Project 3: Kd-Trees

Write a symbol table data type that provides the ability to map from Point2D objects to arbitrary values. Use a 2d-tree to support efficient range search (find all of the points contained in a query rectangle) and nearest neighbor search (find a closest point to a query point). 2d-trees have numerous applications, ranging from classifying astronomical objects to computer animation to speeding up neural networks to mining data to image retrieval.

Geometric primitives

To get started, use the following geometric primitives for points and axis-aligned rectangles in the plane.

Use the immutable data type Point2D.java (part of algs4.jar) for points in the plane. Here is the subset of its API that you may use:

"public class Point2D" { public Point2D(double x, double y) // construct the point (x, y) public double x() // x-coordinate public double y() // y-coordinate public double distanceSquaredTo(Point2D that) // square of Euclidean distance between two points public int compareTo(Point2D that) // for use in an ordered symbol table public boolean equals(Object that) // does this point equal that? public void draw() // draw to standard draw public String toString() // string representation }

Use the immutable data type RectHV.java (not part of algs4.jar) for axis-aligned rectanges. Here is the subset of its API that you may use:

"public class RectHV" { public RectHV(double xmin, double ymin, // construct the rectangle [xmin, xmax] x [ymin, ymax] double xmax, double ymax) // throw a java.lang.IllegalArgumentException if (xmin > xmax) or (ymin > ymax) public double xmin() // minimum x-coordinate of rectangle public double ymin() // minimum y-coordinate of rectangle public double xmax() // maximum x-coordinate of rectangle public double ymax() // maximum y-coordinate of rectangle public boolean contains(Point2D p) // does this rectangle contain the point p (either inside or on boundary)? public boolean intersects(RectHV that) // does this rectangle intersect that rectangle (at one or more points)? public double distanceSquaredTo(Point2D p) // square of Euclidean distance from point p to closest point in rectangle public boolean equals(Object that) // does this rectangle equal that? public void draw() // draw to standard draw public String toString() // string representation }

Do not modify these data types.

Part 1

Brute-force implementation (NOT a 2d-tree).
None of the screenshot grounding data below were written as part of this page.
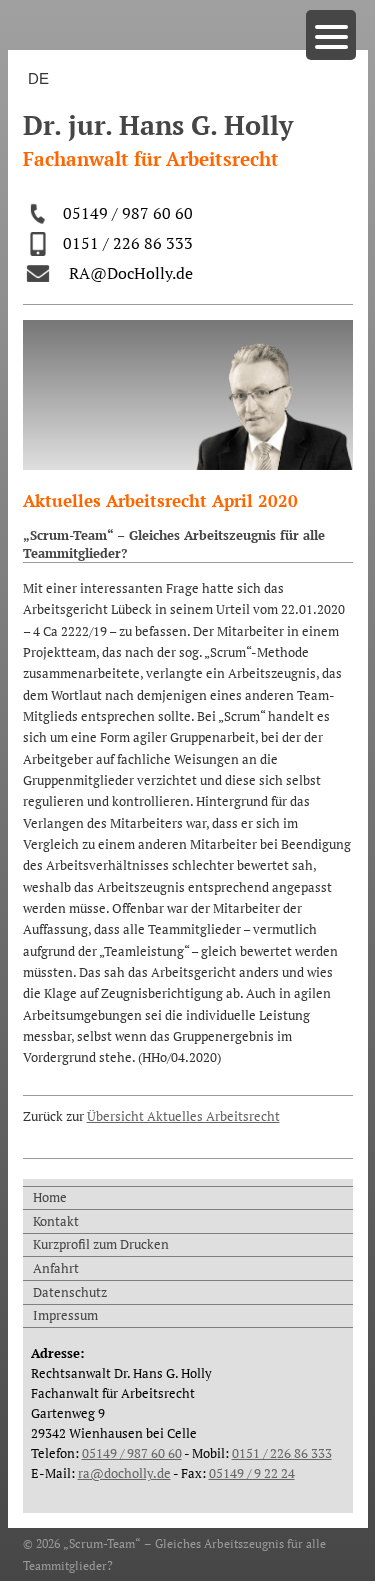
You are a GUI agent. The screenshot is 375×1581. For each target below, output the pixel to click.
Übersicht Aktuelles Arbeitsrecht (183, 1116)
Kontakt (56, 1221)
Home (50, 1197)
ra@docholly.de (124, 1473)
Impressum (65, 1315)
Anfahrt (56, 1268)
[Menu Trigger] (331, 35)
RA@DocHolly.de (131, 273)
Write a mutable data type PointST.java that uses a symbol table to associate Point2D objects to a generic value. Implementing the following API using a Binary Search Tree implementation:

"public class PointST" { public PointST() // construct an empty symbol table of points public boolean isEmpty() // is the symbol table empty? public int size() // number of points in the ST public void insert(Point2D p, Value v) // add the point p to the ST or if it already exists, update public Value get(Point2D p) // returns value mapped to by p
public boolean contains(Point2D p) // does the ST contain the point p? public void draw() // draw points to standard draw public Iterable range(RectHV rect) // all points in the ST that are inside the rectangle public Point2D nearest(Point2D p) // a nearest neighbor in the ST to p; null if set is empty public static void main(String[] args) // unit testing of the methods (not graded) }

Your implementation should support insert(), get() and contains() in time proportional to the logarithm of the number of points in the set in the worst case; it should support nearest() and range() in time proportional to the number of points in the symbol table. You may assume that clients will not pass key or value arguments equal to null. Use the BST.java or ST.java

Part 2

2d-tree implementation. Write a mutable data type KdTreeST.java that uses a 2d-tree to implement the same API (but replace PointST with KdTreeST). A 2d-tree is a generalization of a BST to two-dimensional keys. The idea is to build a BST with points in the nodes, using the x- and y-coordinates of the points as keys in strictly alternating sequence, starting with the x-coordinates.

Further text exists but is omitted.